Sara Ahmed is a feminist killjoy, and quite right too.
I came across her work a day or two ago, in the course of an initial skim of Google Scholar for stuff on ‘embodiment’. I’m going to a conference soon and I’ve rashly proposed to do a paper that will use theoretical work on embodiment to analyze the history of a refugee camp in British-occupied Mesopotamia circa 1920. I don’t know anything about embodiment as a theoretical concept, but figured that this was a good chance to learn.
One of the first books the Googlebot turned up was Ahmed’s Strange encounters. A bit more searching led to her departmental homepage and the Feminist Killjoys blog. There’s an excellent post there entitled White Men, a bracing and necessary read. It struck a particular chord with me for several reasons. First, recognition: what we see when we look at the senior management team of a university (or rather, who); how the buildings of a university get their names; how conferences and workshops are put together—pretty much every problem she identifies in this piece is one that’s familiar to me from my day-to-day working life.
It has become old-fashioned to mention that only white men are speaking at an event but not old-fashioned to have only white men speaking at an event.
Second, education. By drawing the connections between these different things and naming them for what they are—a system—Ahmed helps me make sense of them. Along the way she introduces a bunch of useful concepts that I might not otherwise have come across, in ways that make their meaning, and usefulness, immediately clear to me (Nirmal Puwar’s ‘somatic norms’, for example).
And third, guilt: not because I happen to be a white man by birth, but because like many white male academics I claim to find these patriarchal and racist systems objectionable, but allow myself to be carried along by them nonetheless. (From a follow-up post: ‘some are not required to push because the system is doing it on their behalf’.) I’ve taken some specific, conscious actions to address a number of the points Ahmed identifies: when writing references, attending job talks, or organizing academic events, for example. But the bibliography of my book is mostly by white men (I’ve recently noted elsewhere that you won’t find many women in the index), and the reading lists for my own courses could most charitably be described as works in progress on this point. I’ve also watched in some dismay as a new team-taught first-year history course that I’ll be convening has turned into an exercise in building a white curriculum.

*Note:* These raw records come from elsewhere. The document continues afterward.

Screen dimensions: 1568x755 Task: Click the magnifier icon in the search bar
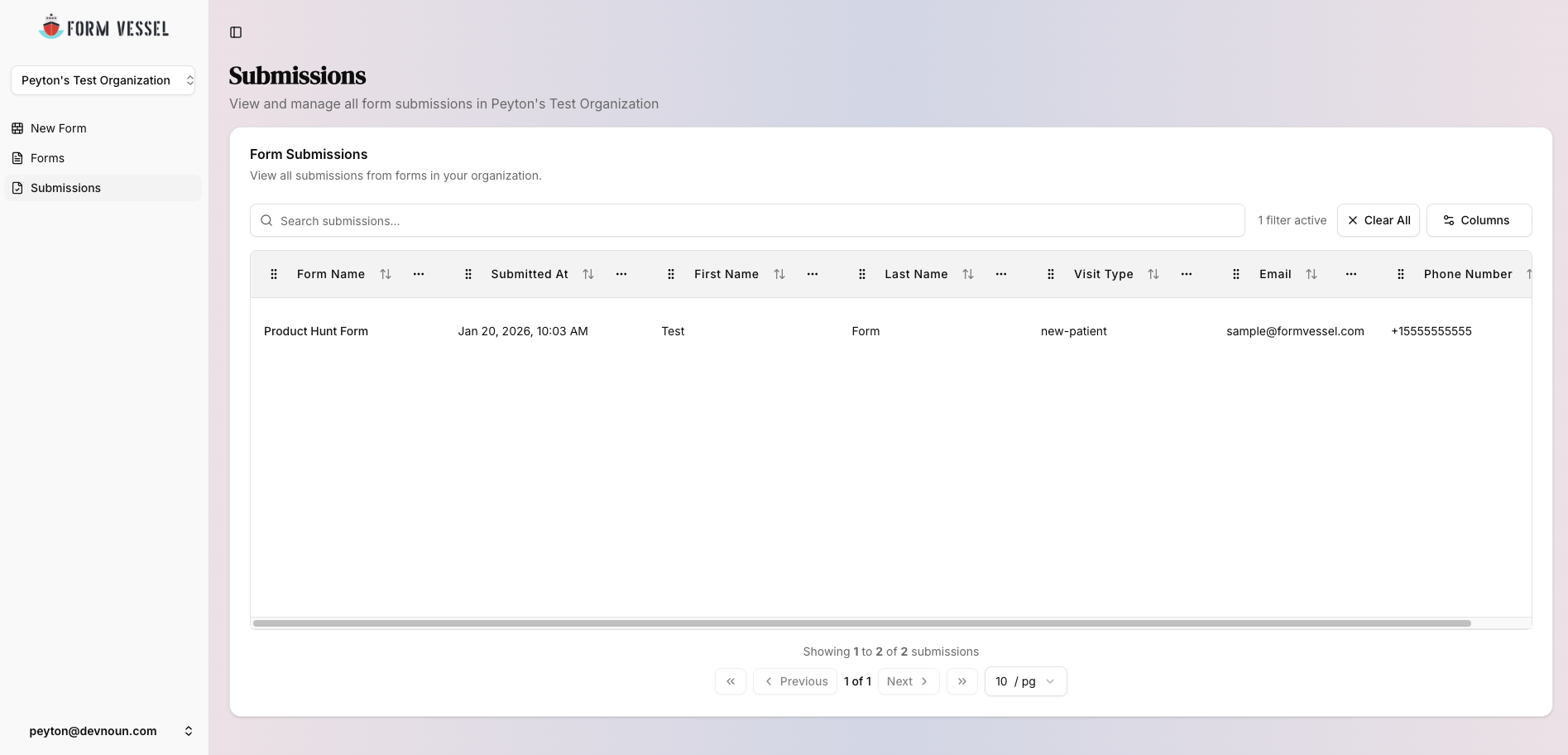click(x=266, y=220)
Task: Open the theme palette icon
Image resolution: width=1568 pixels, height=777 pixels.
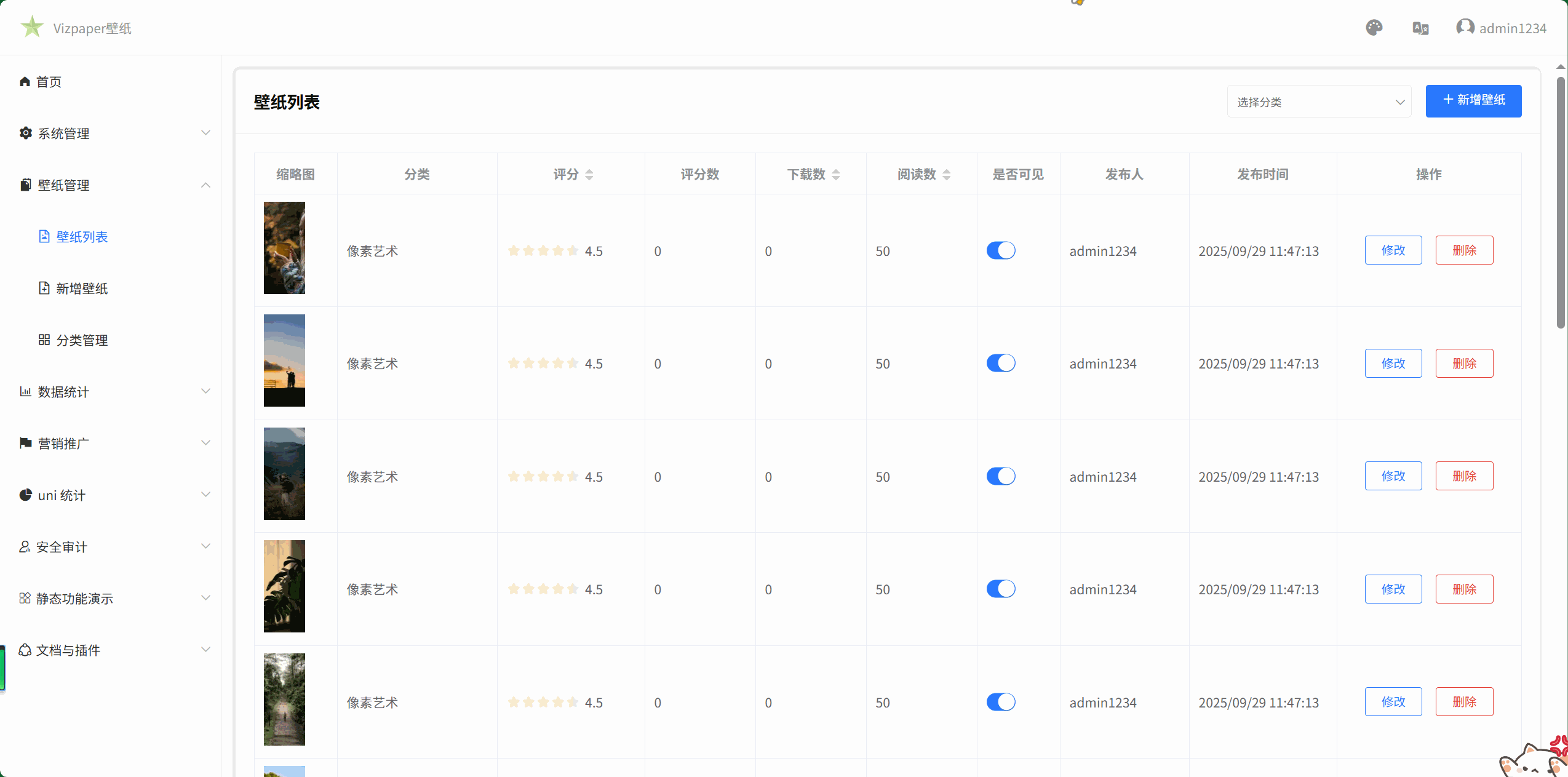Action: coord(1374,28)
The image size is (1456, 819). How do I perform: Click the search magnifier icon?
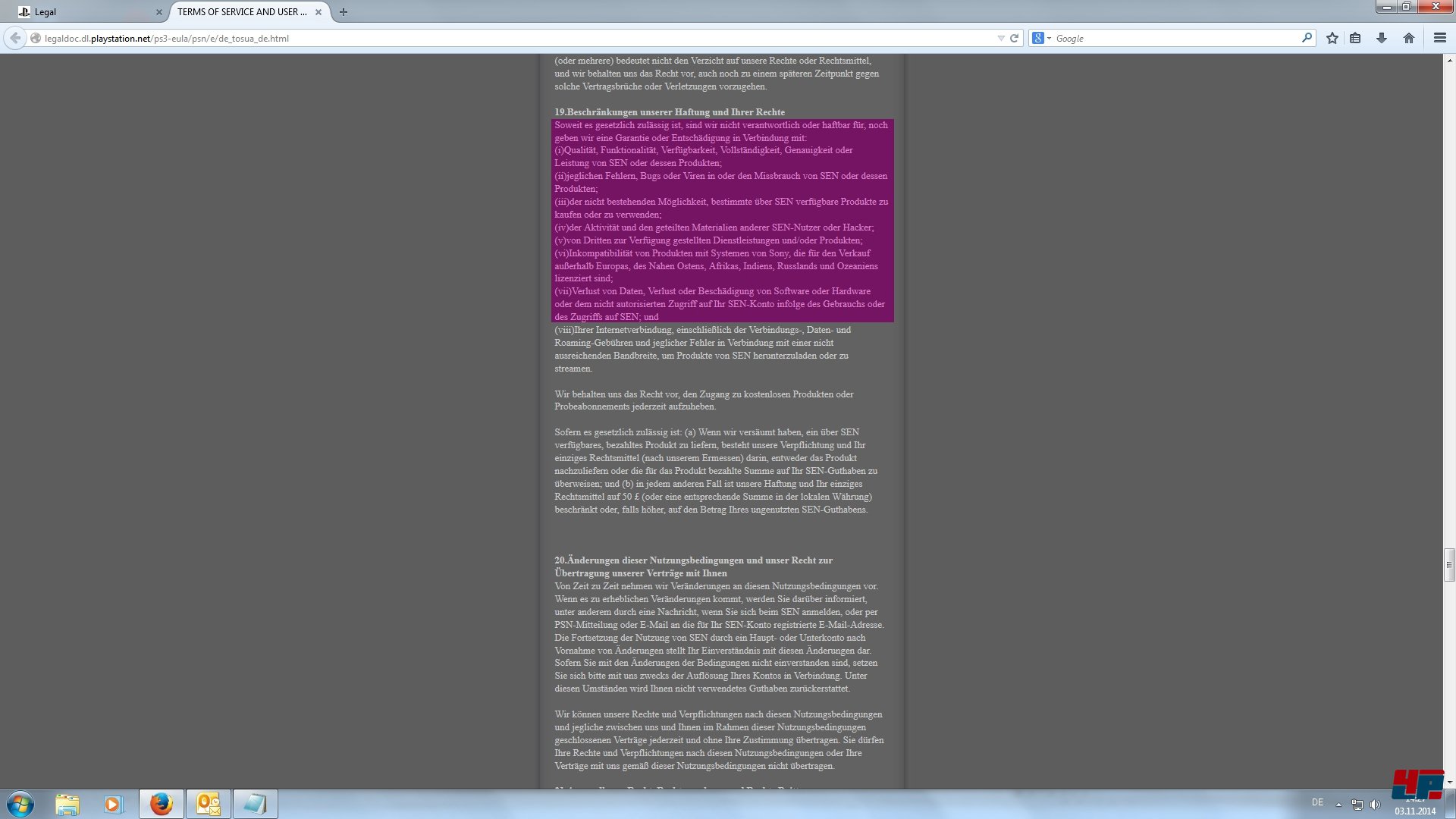(x=1307, y=37)
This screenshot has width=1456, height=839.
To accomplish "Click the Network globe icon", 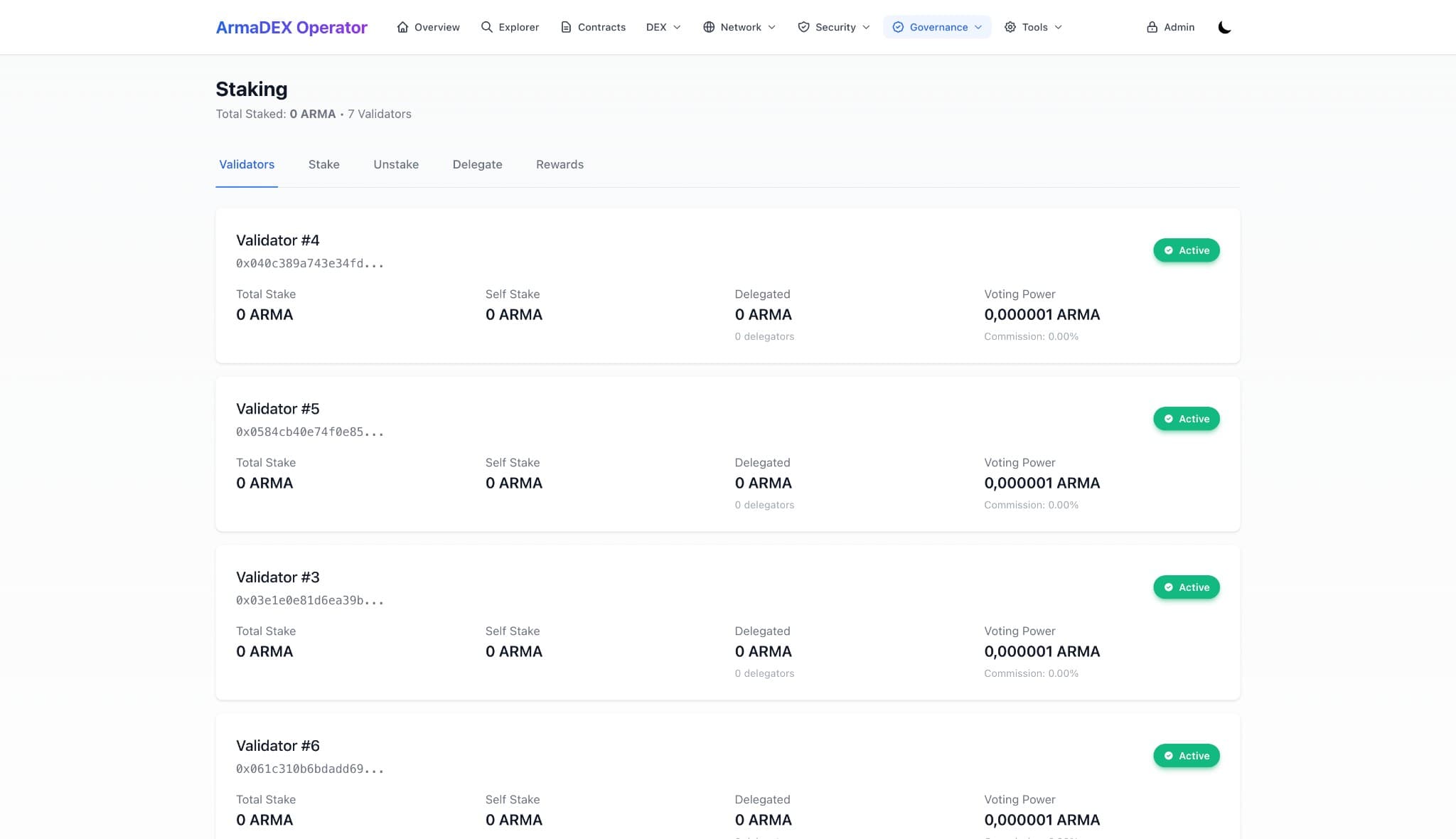I will 708,26.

Which brings me to the title of this post. In 1950, Lucien Febvre gave his fellows and students in the Annales school a famous instruction: ‘Citons-nous!’* Canons are established, and academic careers are made, by citations. Febvre rightly saw that citations were a crucial tool if the Annales school was to be anchored in the mainstream of historical scholarship, and its key texts (especially those written by one L. Febvre) made canonical. Hence his command: ‘Let’s cite ourselves!’
Citation practices aren’t always so explicit. But the implicit practices are more prevalent. ‘White men’, Ahmed writes in her post, ‘cite other white men: it is what they have always done; it is what they will do; what they teach each other to do when they teach each other.’ Those words had the uncomfortably resonant clang of a truth spoken about myself.
Ahmed explains that in the book she’s writing at the moment, Living a Feminist Life, ‘I thus have a strict and explicit citation policy. I will not and do not cite white men. And you know what: it has been really easy! You should try it!’ And I should. Even if it doesn’t work, it’s an excellent thought experiment, an exercise in defamiliarization that can help me recognize how, consciously or unconsciously, I’m perpetuating systems of exclusion and inequality that I say I find objectionable.
I call upon white men not to keep reproducing white men; not to accept history as a good enough reason for your own reproduction.
If you’re a white man in a British university, nothing and no-one will ever oblige you to take up that challenge. Which is the best reason for taking it up.
*I read about Febvre’s remark in the London Review of Books, in a review by Richard Evans of a history of the Annales school: you can easily find it online if you’re interested. But neither Evans nor Febvre needs another citation, and the LRB, however much I like it, has this problem in spades.